That included the recent award of a 379MWh battery energy storage system (BESS) portfolio for co-location at four natural gas plants in California with independent power producer (IPP) Middle River Power, and a 313MWh deal in Colorado with electric cooperative United Power.
Battery storage is seeing “tremendous growth”, Ameresco CEO George Sakellaridis said, pushed forward by drivers like the need for resiliency and integration of variable renewable energy (VRE) to the grid.
In the US, the Inflation Reduction Act (IRA) and its package of incentives for clean energy has also offered financial benefits, most notably a new 30% investment tax credit (ITC) for standalone energy storage alongside existing ITCs for standalone solar PV and solar-plus-storage.
Indeed, while solar PV comprises the biggest share (66%) of Ameresco’s 426MWe of energy assets in operation, battery storage at 41% represents the biggest portion of the company’s in-development pipeline.

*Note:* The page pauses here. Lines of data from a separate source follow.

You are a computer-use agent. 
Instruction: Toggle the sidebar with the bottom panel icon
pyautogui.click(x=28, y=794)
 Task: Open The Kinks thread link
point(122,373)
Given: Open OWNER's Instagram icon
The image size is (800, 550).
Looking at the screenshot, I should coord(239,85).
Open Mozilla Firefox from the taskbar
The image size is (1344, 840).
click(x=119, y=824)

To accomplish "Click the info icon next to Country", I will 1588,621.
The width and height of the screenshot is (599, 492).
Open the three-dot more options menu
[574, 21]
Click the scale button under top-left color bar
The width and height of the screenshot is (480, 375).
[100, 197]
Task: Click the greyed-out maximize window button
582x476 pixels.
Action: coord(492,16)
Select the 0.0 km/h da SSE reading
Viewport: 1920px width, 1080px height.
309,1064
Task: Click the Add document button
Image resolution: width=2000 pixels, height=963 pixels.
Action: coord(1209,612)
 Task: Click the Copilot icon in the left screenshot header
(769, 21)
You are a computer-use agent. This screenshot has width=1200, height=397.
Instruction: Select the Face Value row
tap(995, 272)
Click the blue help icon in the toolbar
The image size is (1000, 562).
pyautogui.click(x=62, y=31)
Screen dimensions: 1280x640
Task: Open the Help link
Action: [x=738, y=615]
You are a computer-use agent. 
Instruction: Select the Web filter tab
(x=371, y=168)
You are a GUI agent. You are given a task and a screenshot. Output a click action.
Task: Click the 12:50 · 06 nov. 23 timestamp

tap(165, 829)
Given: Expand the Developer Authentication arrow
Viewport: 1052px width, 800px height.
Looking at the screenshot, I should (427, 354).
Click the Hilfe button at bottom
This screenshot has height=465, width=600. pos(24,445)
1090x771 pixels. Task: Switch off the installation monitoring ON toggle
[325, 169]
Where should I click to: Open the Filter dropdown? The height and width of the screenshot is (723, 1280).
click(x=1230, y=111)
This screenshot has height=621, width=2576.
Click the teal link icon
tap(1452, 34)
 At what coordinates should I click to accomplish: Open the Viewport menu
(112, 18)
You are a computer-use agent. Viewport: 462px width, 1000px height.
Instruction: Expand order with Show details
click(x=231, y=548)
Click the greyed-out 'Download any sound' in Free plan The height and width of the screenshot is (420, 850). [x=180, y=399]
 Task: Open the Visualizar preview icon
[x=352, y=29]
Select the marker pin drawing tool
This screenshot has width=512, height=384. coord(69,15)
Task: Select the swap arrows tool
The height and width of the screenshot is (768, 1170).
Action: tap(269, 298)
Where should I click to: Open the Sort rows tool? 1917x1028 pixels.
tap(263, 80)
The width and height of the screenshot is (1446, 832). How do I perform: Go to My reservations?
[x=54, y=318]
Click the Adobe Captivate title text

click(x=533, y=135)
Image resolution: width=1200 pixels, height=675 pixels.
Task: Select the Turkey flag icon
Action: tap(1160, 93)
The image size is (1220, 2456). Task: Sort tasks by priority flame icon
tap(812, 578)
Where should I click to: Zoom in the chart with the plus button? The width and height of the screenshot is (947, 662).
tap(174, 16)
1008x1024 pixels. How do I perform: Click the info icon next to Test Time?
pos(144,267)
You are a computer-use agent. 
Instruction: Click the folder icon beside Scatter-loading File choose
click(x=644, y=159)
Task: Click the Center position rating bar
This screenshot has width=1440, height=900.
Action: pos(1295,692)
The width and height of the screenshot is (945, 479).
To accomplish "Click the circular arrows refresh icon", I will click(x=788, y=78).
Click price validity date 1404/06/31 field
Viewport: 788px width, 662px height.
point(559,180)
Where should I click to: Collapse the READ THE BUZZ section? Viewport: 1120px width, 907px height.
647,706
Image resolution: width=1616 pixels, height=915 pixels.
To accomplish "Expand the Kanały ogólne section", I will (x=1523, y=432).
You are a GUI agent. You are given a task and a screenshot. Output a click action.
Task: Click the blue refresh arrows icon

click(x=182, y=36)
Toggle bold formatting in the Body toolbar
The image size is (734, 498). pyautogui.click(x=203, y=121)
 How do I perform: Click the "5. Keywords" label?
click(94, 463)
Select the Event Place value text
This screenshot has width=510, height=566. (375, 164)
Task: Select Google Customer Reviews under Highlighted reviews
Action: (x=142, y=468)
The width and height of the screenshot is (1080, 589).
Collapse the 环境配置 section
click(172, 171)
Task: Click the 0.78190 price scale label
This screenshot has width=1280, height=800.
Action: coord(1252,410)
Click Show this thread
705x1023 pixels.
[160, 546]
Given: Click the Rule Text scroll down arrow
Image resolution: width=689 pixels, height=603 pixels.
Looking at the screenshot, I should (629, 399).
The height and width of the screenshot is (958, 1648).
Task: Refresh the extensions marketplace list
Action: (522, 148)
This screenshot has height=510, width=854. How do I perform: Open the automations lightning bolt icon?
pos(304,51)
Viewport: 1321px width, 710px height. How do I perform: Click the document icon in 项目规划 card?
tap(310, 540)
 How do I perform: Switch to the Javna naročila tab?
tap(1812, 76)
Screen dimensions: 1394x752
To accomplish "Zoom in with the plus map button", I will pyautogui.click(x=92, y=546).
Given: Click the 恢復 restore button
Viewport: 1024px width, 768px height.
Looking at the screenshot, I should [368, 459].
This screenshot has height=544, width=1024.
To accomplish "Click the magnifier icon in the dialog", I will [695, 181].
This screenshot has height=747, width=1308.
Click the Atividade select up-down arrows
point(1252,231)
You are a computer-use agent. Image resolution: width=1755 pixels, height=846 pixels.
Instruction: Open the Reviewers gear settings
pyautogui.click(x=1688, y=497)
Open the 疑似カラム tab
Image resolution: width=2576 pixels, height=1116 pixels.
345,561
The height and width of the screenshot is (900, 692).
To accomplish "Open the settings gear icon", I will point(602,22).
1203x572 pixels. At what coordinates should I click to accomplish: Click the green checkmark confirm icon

While most of Ameresco’s battery storage activities to date have been as a contractor installing BESS technology, such as on a 2.1GWh, three-project portfolio for California utility SCE currently nearing the end of construction, the company is seeking to own some battery storage projects.
In an earnings call to explain results, analyst Christopher Souther with B. Riley asked about the status of the recently won deals, to which CEO Sakellaridis clarified that for United Power in Colorado, Ameresco will own the asset, whereas for Middle River Power, Ameresco will serve as a project contractor.
Sakellaridis said construction would probably start on the Middle River Power project within the next “couple of months,” while the United Power asset is at a “pretty advanced” stage of development.
‘The fewer merchant revenue streams the better’ for Ameresco
On the strategy of owning BESS assets, analyst Eric Stine at Craig-Hallum Capital Group asked what the “ideal project” would be, given that energy storage assets have different value streams to other assets Ameresco might own, such as thermal or renewable generation.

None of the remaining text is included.